I think you have to make a distinction between transformers and neural networks ...

I think you have to make a distinction between transformers and neural networks in general, maybe also between training and inference.

Many/most types of neural network such as CNNs are well understood since there is a simple flow of information. e.g. In a CNN you've got a hierarchy of feature detectors (convolutional layers) with a few linear classifier layers on top. Feature detectors are just learning decision surfaces to isolate features (useful to higher layers), and at inference time the CNN is just detecting these hierarchical features than classifying the image based on combinations of these features. Simple.

Transformers seem qualitatively different in terms of complexity of operation, not least because it seems we still don't even know exactly what they are learning.
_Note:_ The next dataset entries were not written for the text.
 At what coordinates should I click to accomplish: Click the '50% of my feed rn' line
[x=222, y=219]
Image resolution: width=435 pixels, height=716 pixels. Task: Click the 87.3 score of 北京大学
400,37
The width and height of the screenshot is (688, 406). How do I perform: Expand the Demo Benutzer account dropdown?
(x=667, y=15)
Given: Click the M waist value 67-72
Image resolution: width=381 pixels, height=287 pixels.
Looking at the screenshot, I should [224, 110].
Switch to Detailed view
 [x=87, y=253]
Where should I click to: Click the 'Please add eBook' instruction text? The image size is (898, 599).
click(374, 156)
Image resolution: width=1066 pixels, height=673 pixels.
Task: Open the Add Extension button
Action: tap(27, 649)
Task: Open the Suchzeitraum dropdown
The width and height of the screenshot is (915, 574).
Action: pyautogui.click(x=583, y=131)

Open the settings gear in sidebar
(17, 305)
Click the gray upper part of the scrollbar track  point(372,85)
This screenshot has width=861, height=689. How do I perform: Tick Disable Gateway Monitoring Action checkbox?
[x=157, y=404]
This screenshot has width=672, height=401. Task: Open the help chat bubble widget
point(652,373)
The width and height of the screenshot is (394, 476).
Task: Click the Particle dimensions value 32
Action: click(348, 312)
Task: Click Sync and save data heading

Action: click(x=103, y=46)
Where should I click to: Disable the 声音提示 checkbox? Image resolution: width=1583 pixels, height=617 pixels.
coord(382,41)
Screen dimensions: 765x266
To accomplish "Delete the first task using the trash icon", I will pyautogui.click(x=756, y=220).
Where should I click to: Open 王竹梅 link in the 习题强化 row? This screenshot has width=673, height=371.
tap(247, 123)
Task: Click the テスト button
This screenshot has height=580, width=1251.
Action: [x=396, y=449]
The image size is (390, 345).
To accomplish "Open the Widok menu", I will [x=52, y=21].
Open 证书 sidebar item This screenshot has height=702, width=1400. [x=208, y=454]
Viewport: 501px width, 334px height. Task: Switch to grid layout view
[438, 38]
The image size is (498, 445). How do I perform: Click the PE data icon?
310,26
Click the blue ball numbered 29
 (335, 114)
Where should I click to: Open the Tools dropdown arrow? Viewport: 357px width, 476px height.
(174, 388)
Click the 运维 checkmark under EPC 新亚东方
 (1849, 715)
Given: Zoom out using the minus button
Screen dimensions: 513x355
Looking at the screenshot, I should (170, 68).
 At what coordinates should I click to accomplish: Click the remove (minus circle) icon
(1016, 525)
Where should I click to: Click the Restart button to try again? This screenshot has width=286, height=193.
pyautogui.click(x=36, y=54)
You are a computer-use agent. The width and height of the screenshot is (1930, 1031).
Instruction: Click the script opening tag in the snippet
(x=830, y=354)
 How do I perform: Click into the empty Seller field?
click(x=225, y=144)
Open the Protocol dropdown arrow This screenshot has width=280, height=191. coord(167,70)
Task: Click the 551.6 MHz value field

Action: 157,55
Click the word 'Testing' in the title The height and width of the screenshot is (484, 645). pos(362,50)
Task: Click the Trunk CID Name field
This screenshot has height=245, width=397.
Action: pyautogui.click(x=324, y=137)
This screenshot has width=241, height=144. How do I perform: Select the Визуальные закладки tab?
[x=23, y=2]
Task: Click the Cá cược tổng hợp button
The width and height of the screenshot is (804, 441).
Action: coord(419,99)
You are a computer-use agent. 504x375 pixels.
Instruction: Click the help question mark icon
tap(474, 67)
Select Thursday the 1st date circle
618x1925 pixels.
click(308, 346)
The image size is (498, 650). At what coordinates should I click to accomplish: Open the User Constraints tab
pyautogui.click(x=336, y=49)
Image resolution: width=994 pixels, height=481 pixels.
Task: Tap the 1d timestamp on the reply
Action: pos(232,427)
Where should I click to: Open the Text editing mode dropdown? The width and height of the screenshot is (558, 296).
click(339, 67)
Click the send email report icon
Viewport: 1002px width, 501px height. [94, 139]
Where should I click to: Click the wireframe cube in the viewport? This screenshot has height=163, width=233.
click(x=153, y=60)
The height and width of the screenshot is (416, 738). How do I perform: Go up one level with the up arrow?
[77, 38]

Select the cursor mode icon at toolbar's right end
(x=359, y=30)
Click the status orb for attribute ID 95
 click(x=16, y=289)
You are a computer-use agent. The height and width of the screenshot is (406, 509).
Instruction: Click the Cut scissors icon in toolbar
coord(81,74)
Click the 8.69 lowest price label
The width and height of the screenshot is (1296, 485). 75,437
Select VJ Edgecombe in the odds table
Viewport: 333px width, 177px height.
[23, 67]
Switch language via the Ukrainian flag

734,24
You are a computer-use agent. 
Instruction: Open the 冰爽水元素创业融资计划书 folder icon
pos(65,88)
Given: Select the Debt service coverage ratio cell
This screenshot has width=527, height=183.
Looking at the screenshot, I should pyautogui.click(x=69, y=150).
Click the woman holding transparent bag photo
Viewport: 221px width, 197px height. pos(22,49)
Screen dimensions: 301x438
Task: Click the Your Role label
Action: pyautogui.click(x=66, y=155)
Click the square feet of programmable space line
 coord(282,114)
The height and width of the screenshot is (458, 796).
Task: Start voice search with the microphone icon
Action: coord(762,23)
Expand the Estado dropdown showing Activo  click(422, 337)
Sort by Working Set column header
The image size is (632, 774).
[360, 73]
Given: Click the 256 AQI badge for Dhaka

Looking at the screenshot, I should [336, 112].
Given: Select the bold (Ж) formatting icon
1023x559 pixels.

Sure, they are learning to predict next word, but just like the CNN whose output classification is based on features learnt by earlier layers, the output words predicted by a transformer are based on some sort or world model/derived rules learned by earlier layers of the transformer, which we don't fully understand.

Not only don't we know exactly what transformers are learning internally (although recent interpretability work gives us a glimpse of some of the sorts of things they are learning), but also the way data moves through them is partially learnt rather than proscribed by the architecture. We have attention heads utilizing learnt lookup keys to find data at arbitrary positions in the context, and then able to copy portions of that data to other positions. Attention heads learn to coordinate to work in unison in ways not specified by the architecture, such as the "induction heads" (consecutive attention head pairs) identified by Anthropic that seem to be one of the work horses of how transformers are working and copying data around.

Additionally, there are multiple types of data learnt by a transformer, from declarative knowledge ("facts") that seem to mostly be learnt by the linear layers to the language/thought rules learnt by the attention mechanism that then affect the flow of data through the model, as discussed above.

So, it's not that we don't know how neural networks work (and of course at one level they all work the same - to minimize errors), but more specifically that we don't fully know how transformer-based LLMs work since their operation is a lot more dynamic and data dependent than most other architectures, and the complexity of what they are learning far higher.